The handles that Android was using were the handles for the old firmware’s Device Information Service. Android had cached the attributes' information and there was no documentation to indicate this behavior.
This proved that Android had cached the handles for the attributes. But how and why?
Attribute Caching in BLE
Each attribute has a 16-bit identifier called a handle. Handles are used to identify the association of each Read, Write, Notification or Indication with a particular attribute.
Attribute handles are the primary key identifiers for the data transferred. When an application reads the data of a given characteristic, or receives a notification, the identifier for the data is the handle. Handles are typically abstracted away from developers, as the GATT server keeps track of them.
This was designed in the BLE spec for many purposes. One of the primary reasons is the reduction of the packet size. For example, it allows you to avoid transferring the long 128 bit UUIDs for every custom characteristic.
In order to make sense of received packets, the data has to be associated with a handle. In our experience, iOS and OS X ignore the packets received with unidentified handles (as they should).
The process of identifying the handles for their addressed attributes is often called Discovering Services , and is executed upon connection. This process is executed using the following API calls in the Android and iOS frameworks:
When LightBlue Explorer “Interrogates” the GATT server of a BLE device, it is essentially discovering its services and the associated attributes.

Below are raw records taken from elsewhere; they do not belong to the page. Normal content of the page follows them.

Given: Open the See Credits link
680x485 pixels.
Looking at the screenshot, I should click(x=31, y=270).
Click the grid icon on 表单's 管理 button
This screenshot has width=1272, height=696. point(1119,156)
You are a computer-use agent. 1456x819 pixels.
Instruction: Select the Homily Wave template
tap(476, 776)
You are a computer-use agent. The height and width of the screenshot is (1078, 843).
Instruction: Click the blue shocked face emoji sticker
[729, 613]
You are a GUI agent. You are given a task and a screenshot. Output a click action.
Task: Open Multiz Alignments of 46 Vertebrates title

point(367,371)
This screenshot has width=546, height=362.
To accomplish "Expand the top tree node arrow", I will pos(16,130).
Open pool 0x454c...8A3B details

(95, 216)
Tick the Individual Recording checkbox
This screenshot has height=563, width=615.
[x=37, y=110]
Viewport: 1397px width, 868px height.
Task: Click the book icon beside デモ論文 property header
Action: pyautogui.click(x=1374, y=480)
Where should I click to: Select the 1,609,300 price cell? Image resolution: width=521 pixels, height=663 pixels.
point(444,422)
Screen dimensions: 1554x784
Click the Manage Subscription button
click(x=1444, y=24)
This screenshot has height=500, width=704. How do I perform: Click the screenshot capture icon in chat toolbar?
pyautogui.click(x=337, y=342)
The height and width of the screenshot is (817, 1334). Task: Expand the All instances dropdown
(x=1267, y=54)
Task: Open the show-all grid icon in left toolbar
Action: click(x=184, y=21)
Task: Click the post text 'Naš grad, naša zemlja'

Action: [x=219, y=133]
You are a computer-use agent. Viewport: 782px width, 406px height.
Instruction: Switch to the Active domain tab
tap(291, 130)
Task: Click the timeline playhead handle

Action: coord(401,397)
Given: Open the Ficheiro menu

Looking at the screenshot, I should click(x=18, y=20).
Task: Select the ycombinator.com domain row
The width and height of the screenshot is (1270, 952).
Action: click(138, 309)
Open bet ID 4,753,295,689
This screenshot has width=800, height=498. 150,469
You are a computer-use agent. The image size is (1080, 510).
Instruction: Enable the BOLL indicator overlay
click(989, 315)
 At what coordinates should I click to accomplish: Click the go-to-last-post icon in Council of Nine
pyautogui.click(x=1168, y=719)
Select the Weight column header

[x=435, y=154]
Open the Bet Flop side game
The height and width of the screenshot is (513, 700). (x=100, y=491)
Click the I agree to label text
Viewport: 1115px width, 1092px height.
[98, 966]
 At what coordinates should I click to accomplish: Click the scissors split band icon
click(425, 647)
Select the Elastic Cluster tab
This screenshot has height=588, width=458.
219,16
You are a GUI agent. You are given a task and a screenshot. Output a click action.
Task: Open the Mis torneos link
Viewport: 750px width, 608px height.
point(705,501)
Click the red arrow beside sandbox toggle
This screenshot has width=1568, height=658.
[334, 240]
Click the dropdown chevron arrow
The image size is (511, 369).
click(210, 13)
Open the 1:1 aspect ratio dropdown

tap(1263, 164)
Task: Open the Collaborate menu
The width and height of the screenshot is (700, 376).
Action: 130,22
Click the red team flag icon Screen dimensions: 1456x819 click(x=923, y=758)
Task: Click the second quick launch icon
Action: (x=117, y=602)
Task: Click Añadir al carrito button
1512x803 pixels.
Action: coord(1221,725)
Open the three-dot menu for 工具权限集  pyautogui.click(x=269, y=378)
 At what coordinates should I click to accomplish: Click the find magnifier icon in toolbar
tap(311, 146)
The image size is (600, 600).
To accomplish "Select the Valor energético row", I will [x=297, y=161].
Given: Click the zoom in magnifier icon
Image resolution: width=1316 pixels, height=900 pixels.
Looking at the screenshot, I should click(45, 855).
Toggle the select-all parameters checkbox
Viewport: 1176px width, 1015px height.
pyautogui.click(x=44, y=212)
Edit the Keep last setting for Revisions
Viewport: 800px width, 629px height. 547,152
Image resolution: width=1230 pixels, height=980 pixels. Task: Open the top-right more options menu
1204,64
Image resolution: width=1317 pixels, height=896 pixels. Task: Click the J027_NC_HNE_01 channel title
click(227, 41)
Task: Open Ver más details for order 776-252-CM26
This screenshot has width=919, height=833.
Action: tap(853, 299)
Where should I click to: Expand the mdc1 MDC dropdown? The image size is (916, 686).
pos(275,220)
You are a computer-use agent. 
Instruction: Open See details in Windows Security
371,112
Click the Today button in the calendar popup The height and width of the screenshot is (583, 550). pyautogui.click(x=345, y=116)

Attribute Caching is the caching of the attribute handles. It is often triggered by pairing and bonding. Attribute caching allows the client to avoid the process of discovering services upon connections. The length of the discovery process is directly correlated to the number of attributes on the BLE server side.
Attribute caching's negative side effect is the mismatch between the cached information and the GATT server. This was the problem that plagued us.
Attribute Caching in Android
It appears based on observation that Android will cache the entire attribute table of a given BLE device if the Generic Attribute Service (horrible name) exists in the GATT server. BLE has the worst acronyms. Hey, at least we're past that whole Bluetooth Smart BS.
We did not find any documentation for this behavior; it is, however, discussed in the Bluetooth Core Specification.
Generic Attribute Service
The Generic Attribute Service (link to more info) includes only one characteristic, called Service Changed. The Service Changed characteristic is designed to enable a GATT server to change its structure during a BLE connection while maintaining synchronicity with the client.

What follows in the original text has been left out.